> Prompt 1:
Decide whether each statement agrees with the BRAC passage, answering yes or no and quoting the text's deciding words: (a) BRAC began in 1972 as a relief organization. (b) Donor funding supplies most of BRAC's money. (c) Fazle Hasan Abed founded BRAC.
> Prompt 2:
From the BRAC passage, restate word for word the part that opens with the words containing "And it's also" and closes with "from South Asia.".
> Prompt 3:
List every country or region named in the BRAC passage, giving each only once.

[[ Exercise passage open ]]

And I think that kind of pushed back. In the time in the 70s, when you think that India was growing up and being bigger, that pushed by Bangladesh by another, I think, couple of decades, I think at that particular time when there was really a reeling system BRAC started its own journey in 1972. And then started as a relief organization, and then afterwards, BRAC transitioned into becoming the development organization.

And, the founder, Fazle Hasan Abed is also– very few Global South leaders that you can look up to, right? And then he's there and come, me coming into BRAC was one of the reasons was to really be seeing someone from my own part of the world. Leading those efforts and scaling the idea and now in its height BRAC has 60, 000 like schools we have 50, 000 community health care workers more than a hundred thousand, family, massive family that does development and now has fallen into humanitarian crisis.

And it's also one of the biggest social enterprises in Bangladesh. A majority of the funding of BRAC as an NGO comes from the the profits. That from its enterprise and only certain percentages dependent on donor funding. So it's a model that I think can be is a shining light from South Asia.

00:04:13 Lars Peter

Yeah. And not only is it a model in terms of the impact it has and the innovative way it has been working, it's also been hugely successful in terms of scale, I believe it is the world's largest NGO today, isn't it?

[[ Exercise passage closed ]]
[[ Information supplied open ]]

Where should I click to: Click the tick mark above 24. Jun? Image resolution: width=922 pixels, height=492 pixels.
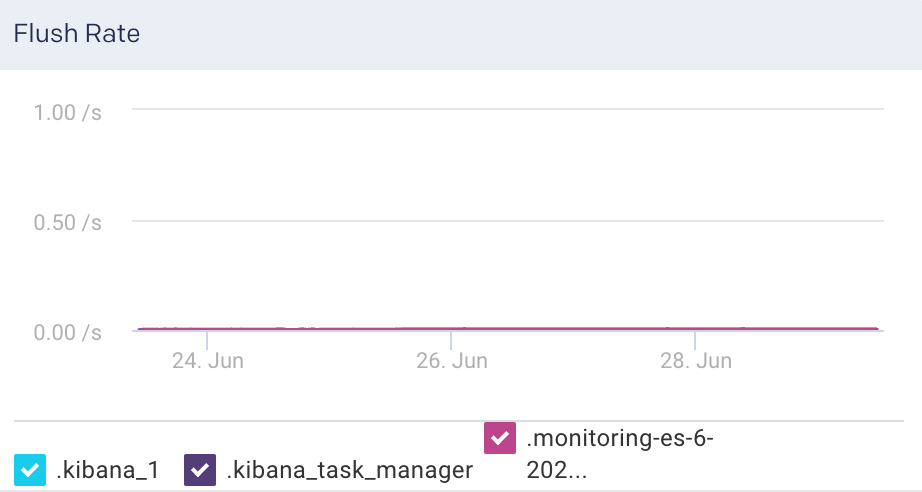pos(207,340)
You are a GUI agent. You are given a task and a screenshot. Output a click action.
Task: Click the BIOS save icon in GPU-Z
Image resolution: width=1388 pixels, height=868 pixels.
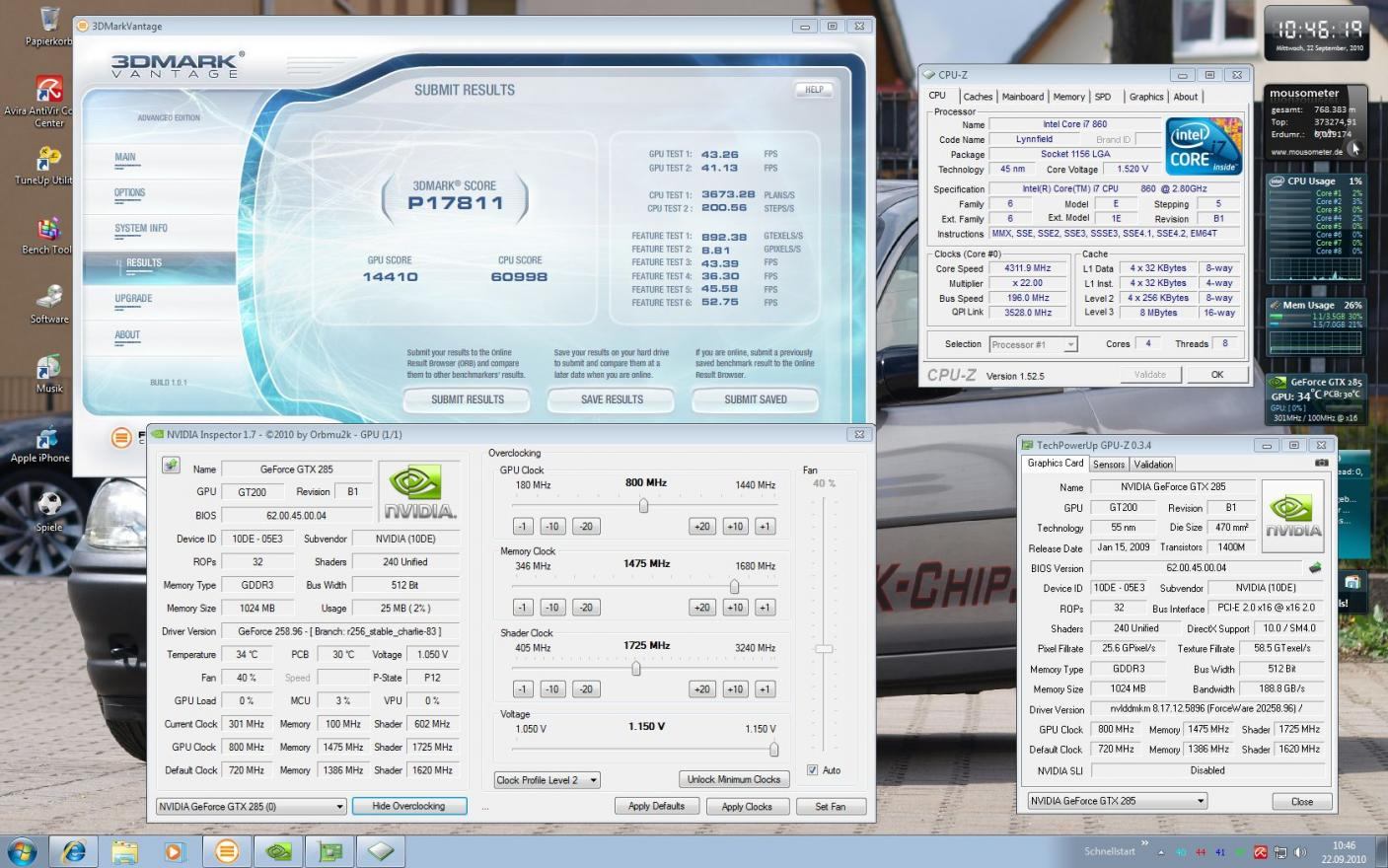(1314, 567)
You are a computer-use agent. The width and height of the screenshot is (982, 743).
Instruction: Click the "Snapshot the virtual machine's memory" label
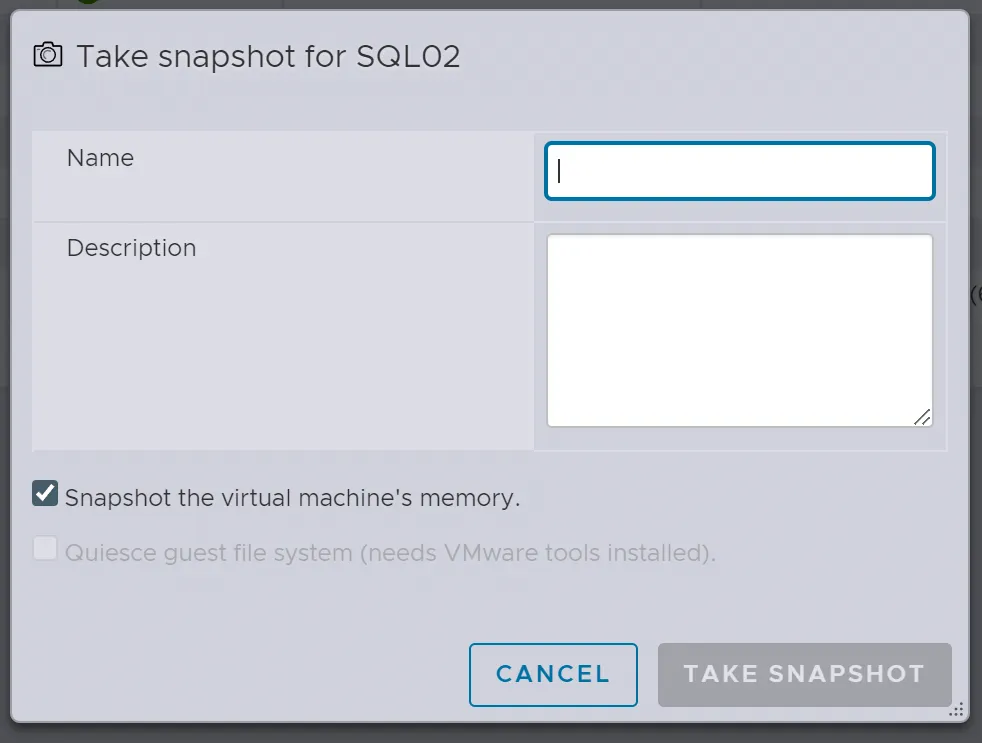(292, 498)
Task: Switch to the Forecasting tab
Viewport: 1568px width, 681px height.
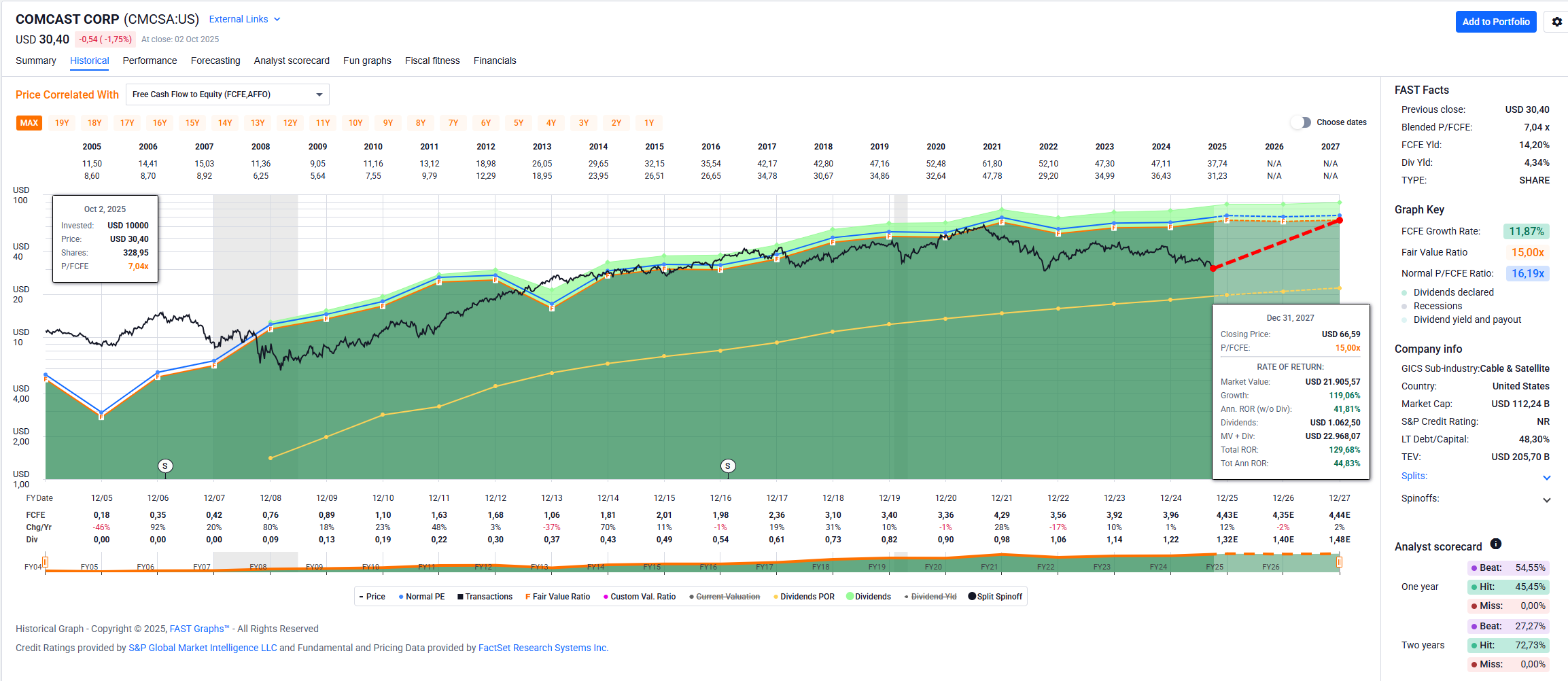Action: pos(215,60)
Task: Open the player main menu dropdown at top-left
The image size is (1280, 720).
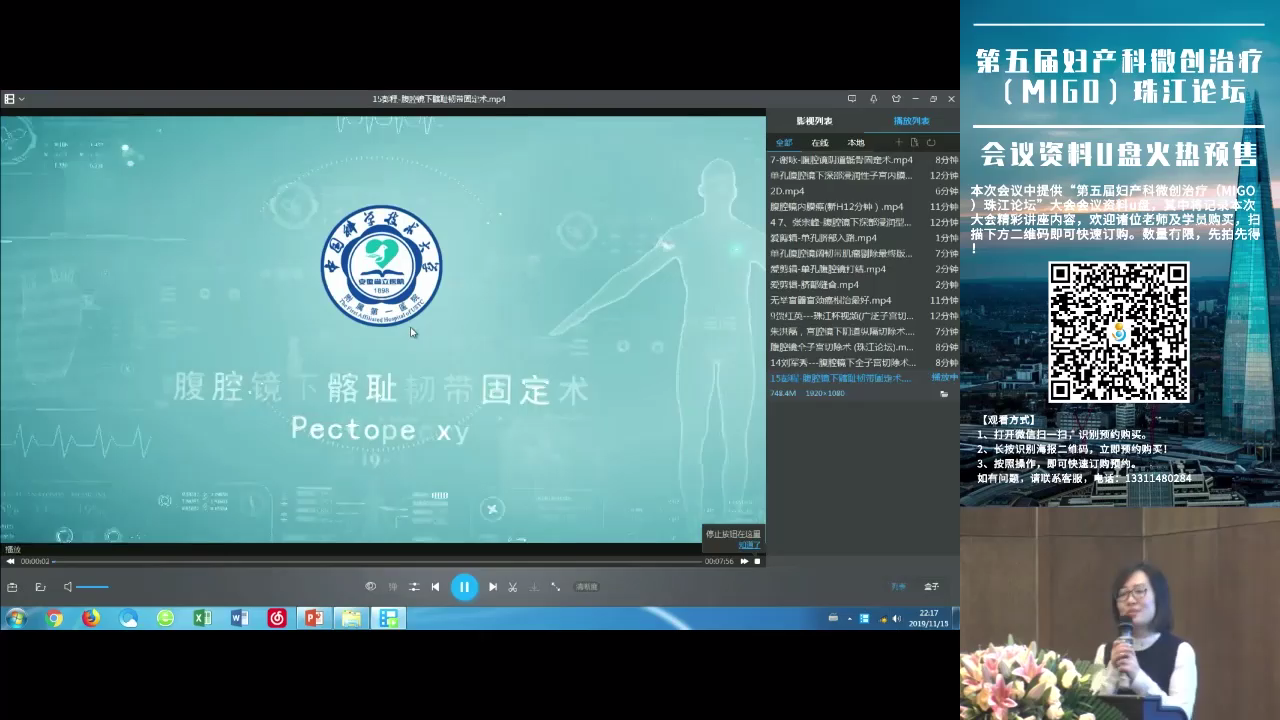Action: click(x=13, y=99)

[[ Information supplied closed ]]

> Written answer 1:
(a) Yes: "BRAC started its own journey in 1972. And then started as a relief organization"
(b) No: "only certain percentages dependent on donor funding"
(c) Yes: "the founder, Fazle Hasan Abed"

> Written answer 2:
And it's also one of the biggest social enterprises in Bangladesh. A majority of the funding of BRAC as an NGO comes from the the profits. That from its enterprise and only certain percentages dependent on donor funding. So it's a model that I think can be is a shining light from South Asia.

> Written answer 3:
India, Bangladesh, Global South, South Asia